Nothing is to be left out: repeat every entry exactly as given.

--------------------

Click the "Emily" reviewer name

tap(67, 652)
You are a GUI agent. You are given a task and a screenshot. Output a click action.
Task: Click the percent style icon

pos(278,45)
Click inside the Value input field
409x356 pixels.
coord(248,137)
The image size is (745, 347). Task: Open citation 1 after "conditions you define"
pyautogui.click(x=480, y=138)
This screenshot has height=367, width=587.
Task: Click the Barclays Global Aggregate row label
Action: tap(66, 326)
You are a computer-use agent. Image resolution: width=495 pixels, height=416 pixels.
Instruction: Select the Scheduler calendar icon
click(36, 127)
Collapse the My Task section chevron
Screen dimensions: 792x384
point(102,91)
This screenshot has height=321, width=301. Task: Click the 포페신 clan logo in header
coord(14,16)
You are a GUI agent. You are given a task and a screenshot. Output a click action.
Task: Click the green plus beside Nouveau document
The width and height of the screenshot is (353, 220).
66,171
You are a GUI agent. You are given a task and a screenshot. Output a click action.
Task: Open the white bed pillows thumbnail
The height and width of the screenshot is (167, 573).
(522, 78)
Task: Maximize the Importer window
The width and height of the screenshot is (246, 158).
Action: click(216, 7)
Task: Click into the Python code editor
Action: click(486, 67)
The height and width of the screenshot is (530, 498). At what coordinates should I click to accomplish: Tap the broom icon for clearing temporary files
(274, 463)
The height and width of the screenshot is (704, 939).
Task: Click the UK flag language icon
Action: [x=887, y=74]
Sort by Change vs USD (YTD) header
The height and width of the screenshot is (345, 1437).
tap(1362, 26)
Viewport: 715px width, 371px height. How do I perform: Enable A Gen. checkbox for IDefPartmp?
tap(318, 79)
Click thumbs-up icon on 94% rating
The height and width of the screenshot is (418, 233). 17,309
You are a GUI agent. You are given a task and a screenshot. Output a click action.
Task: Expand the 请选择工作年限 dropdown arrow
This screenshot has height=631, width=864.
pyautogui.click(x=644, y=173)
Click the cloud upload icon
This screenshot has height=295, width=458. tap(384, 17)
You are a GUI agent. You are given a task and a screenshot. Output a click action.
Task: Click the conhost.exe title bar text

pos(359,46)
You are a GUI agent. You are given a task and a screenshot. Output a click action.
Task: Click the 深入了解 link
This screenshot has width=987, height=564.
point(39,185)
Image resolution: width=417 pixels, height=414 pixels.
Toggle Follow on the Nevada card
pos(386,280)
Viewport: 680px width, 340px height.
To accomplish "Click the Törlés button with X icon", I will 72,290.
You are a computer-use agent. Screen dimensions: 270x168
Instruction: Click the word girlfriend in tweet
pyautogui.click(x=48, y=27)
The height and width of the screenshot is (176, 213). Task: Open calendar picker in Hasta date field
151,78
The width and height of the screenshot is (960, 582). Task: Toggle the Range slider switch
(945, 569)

--------------------

Solution for this exercise:
Click the "Emily" reviewer name

tap(67, 652)
You are a GUI agent. You are given a task and a screenshot. Output a click action.
Task: Click the percent style icon

pos(278,45)
Click inside the Value input field
409x356 pixels.
coord(248,137)
The image size is (745, 347). Task: Open citation 1 after "conditions you define"
pyautogui.click(x=480, y=138)
This screenshot has height=367, width=587.
Task: Click the Barclays Global Aggregate row label
Action: tap(66, 326)
You are a computer-use agent. Image resolution: width=495 pixels, height=416 pixels.
Instruction: Select the Scheduler calendar icon
click(36, 127)
Collapse the My Task section chevron
Screen dimensions: 792x384
point(102,91)
This screenshot has height=321, width=301. Task: Click the 포페신 clan logo in header
coord(14,16)
You are a GUI agent. You are given a task and a screenshot. Output a click action.
Task: Click the green plus beside Nouveau document
The width and height of the screenshot is (353, 220).
66,171
You are a GUI agent. You are given a task and a screenshot. Output a click action.
Task: Open the white bed pillows thumbnail
The height and width of the screenshot is (167, 573).
(522, 78)
Task: Maximize the Importer window
The width and height of the screenshot is (246, 158).
Action: click(216, 7)
Task: Click into the Python code editor
Action: click(486, 67)
The height and width of the screenshot is (530, 498). At what coordinates should I click to accomplish: Tap the broom icon for clearing temporary files
(274, 463)
The height and width of the screenshot is (704, 939).
Task: Click the UK flag language icon
Action: [x=887, y=74]
Sort by Change vs USD (YTD) header
The height and width of the screenshot is (345, 1437).
tap(1362, 26)
Viewport: 715px width, 371px height. How do I perform: Enable A Gen. checkbox for IDefPartmp?
tap(318, 79)
Click thumbs-up icon on 94% rating
The height and width of the screenshot is (418, 233). 17,309
You are a GUI agent. You are given a task and a screenshot. Output a click action.
Task: Expand the 请选择工作年限 dropdown arrow
This screenshot has height=631, width=864.
pyautogui.click(x=644, y=173)
Click the cloud upload icon
This screenshot has height=295, width=458. tap(384, 17)
You are a GUI agent. You are given a task and a screenshot. Output a click action.
Task: Click the conhost.exe title bar text

pos(359,46)
You are a GUI agent. You are given a task and a screenshot. Output a click action.
Task: Click the 深入了解 link
This screenshot has width=987, height=564.
point(39,185)
Image resolution: width=417 pixels, height=414 pixels.
Toggle Follow on the Nevada card
pos(386,280)
Viewport: 680px width, 340px height.
To accomplish "Click the Törlés button with X icon", I will 72,290.
You are a computer-use agent. Screen dimensions: 270x168
Instruction: Click the word girlfriend in tweet
pyautogui.click(x=48, y=27)
The height and width of the screenshot is (176, 213). Task: Open calendar picker in Hasta date field
151,78
The width and height of the screenshot is (960, 582). Task: Toggle the Range slider switch
(945, 569)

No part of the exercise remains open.